Eric Kaufmann's Whiteshift is an extensive study of how the migration-driven demographic transformation of the West affects the ballot box.
The title of the 2018 book encodes Kaufmann's predictions that, as a
result of international migration, Western countries will become ever
more ethnically diverse and a growing number of people will be of mixed
heritage. He further argues that the category of 'white people' will be
enlarged to include more ethnically diverse individuals. For Kaufmann,
one of the major schisms in the political landscape of the West at the
time of writing is due to factions that want to speed up this process
and those who want to slow it down. He suggested that the surge of
nationalism and populism observed in many Western countries is due to
the latter group. For decades, the norms of acceptable political demands
had been established by the media, institutions of higher education,
and mainstream political groups. Such norms include what he called "left
modernism," a more precise term for what is commonly referred to as political correctness, and "asymmetrical multiculturalism,"

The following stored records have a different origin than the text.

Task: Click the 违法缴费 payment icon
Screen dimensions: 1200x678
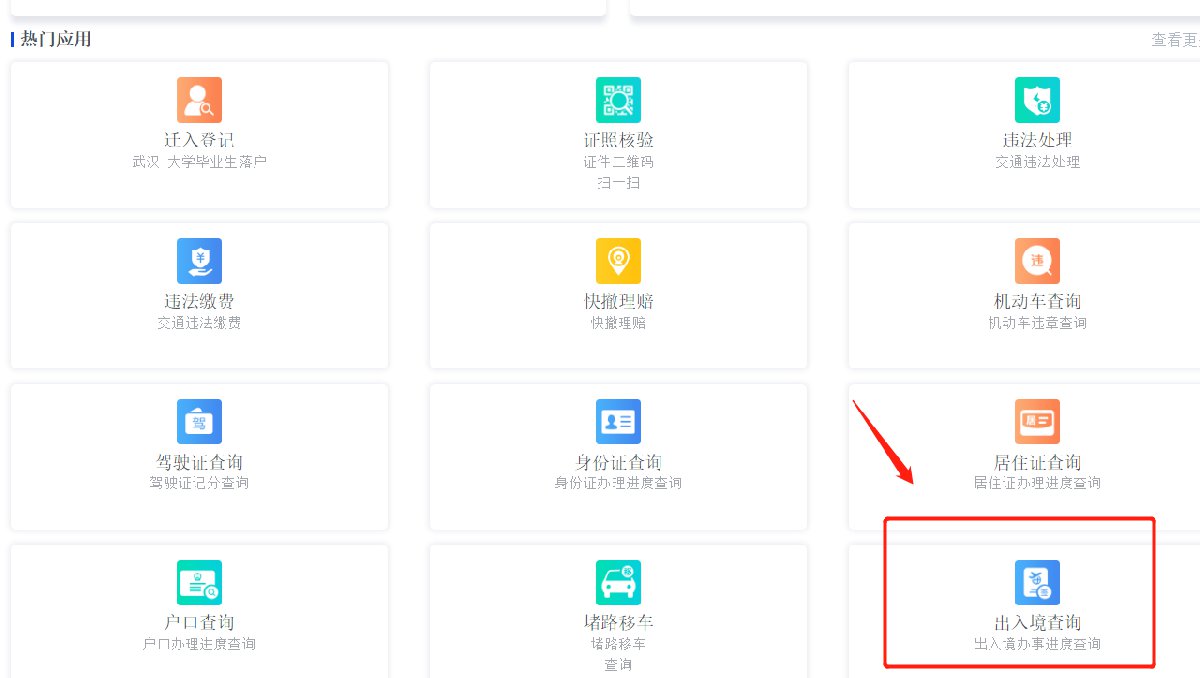Action: [x=199, y=261]
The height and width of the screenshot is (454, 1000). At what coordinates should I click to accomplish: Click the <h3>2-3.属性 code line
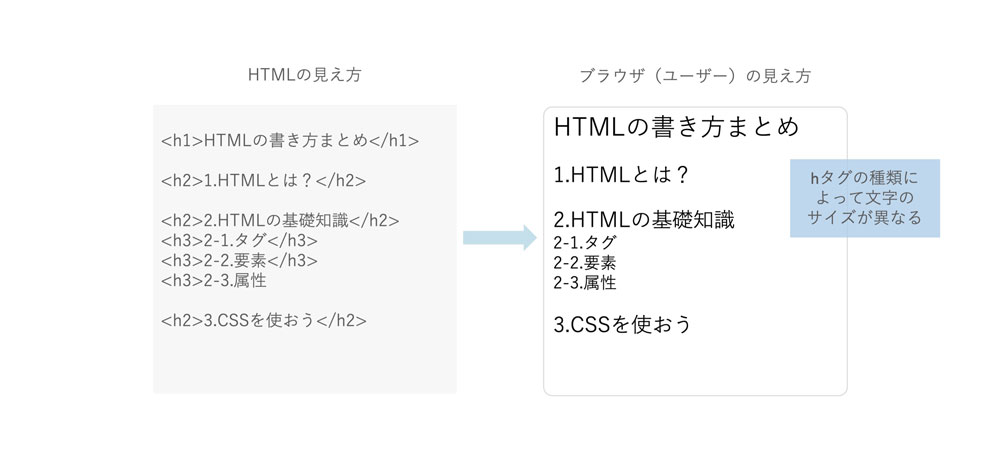214,281
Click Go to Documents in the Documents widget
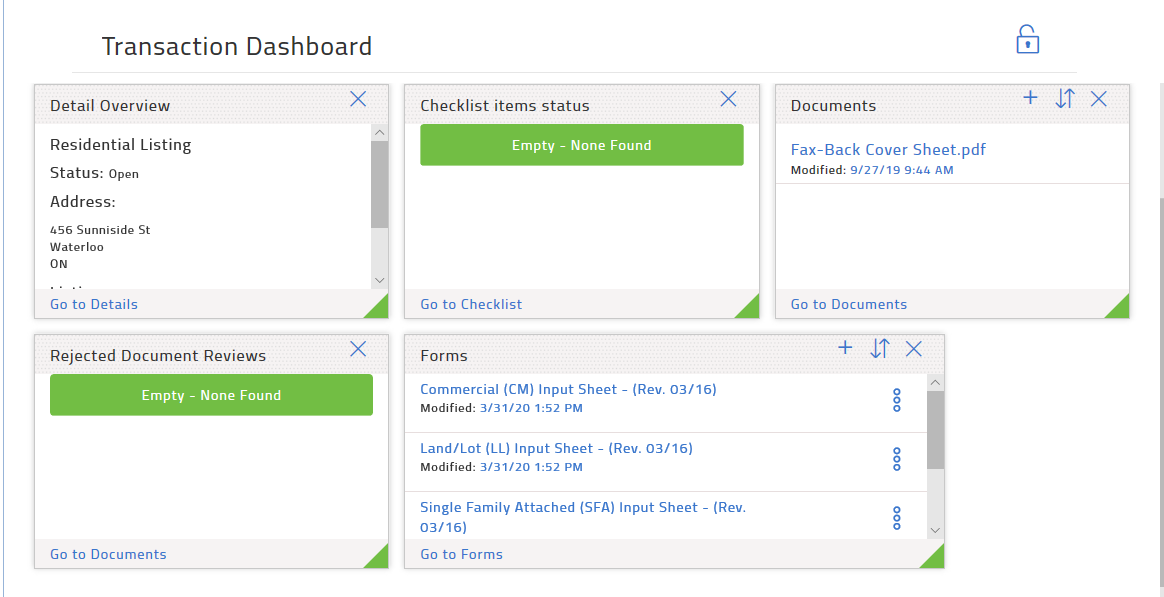This screenshot has height=597, width=1164. [x=848, y=303]
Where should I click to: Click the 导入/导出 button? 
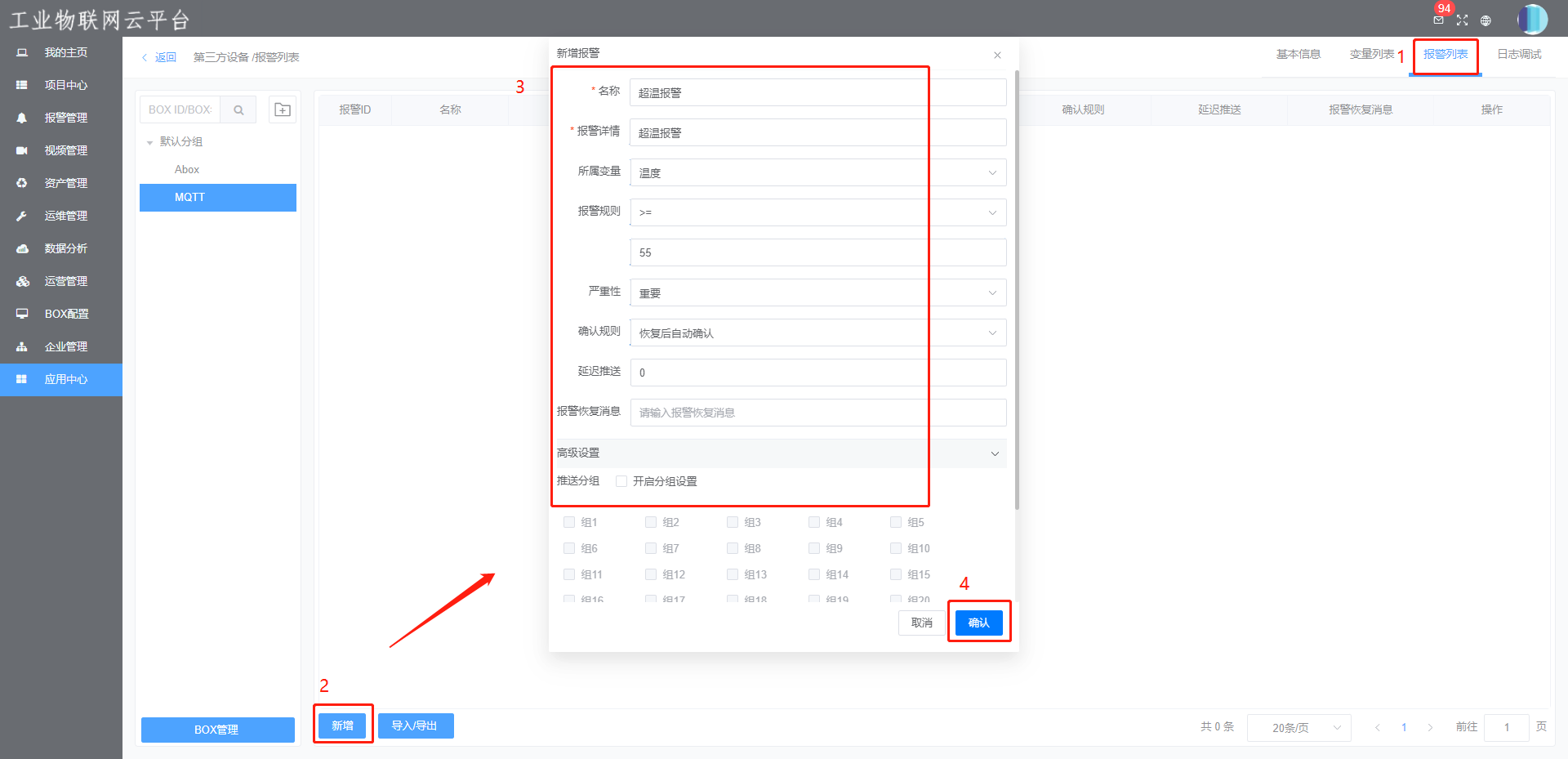(x=415, y=726)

or the idea that all cultures present in a given society deserve to be
preserved except the host culture. These norms have prevented mainstream
politicians and political parties from responding to the concerns of
large swathes of the voting population, giving nationalist populists an
opportunity to rise to the front.
In a related book, National Populism – The Revolt Against Liberal Democracy, political scientists Roger Eatwell and Matthew Goodwin attempted to explain the political phenomenon of the same name using a '4D model': destruction of the national culture due to large-scale international migration; deprivation of opportunities due to globalization and in the post-industrial economy with its frequent disruptions and slow growth; growing distrust
by working-class and rural voters who feel increasingly alienated by
liberal cosmopolitan city-dwelling political and media elites; and de-alignment
from traditional allegiances, which can be seen in high levels of voter
volatility, or people switching from one party to another between
elections. National populism
should not be confused with left-wing populism, which focuses on
socioeconomic class rather than love of country. Eatwell and Goodwin
observed that support for mainstream social democratic parties all
across Europe has plummeted – in France and the Netherlands the
socialists got pushed to the fringe – and predicted that nationalism and
populism would remain a dominant characteristic of Western politics
until the other side can build a platform that resonates better with the
general public. Even after some surprising political developments such
as the 2016 United Kingdom European Union Membership Referendum
(Brexit), many mainstream politicians still believed their constituents
wanted more immigration, more deregulation, more globalization, and
more cultural diversity, when YouGov opinion polls of European voters
showed that their number one concern was immigration.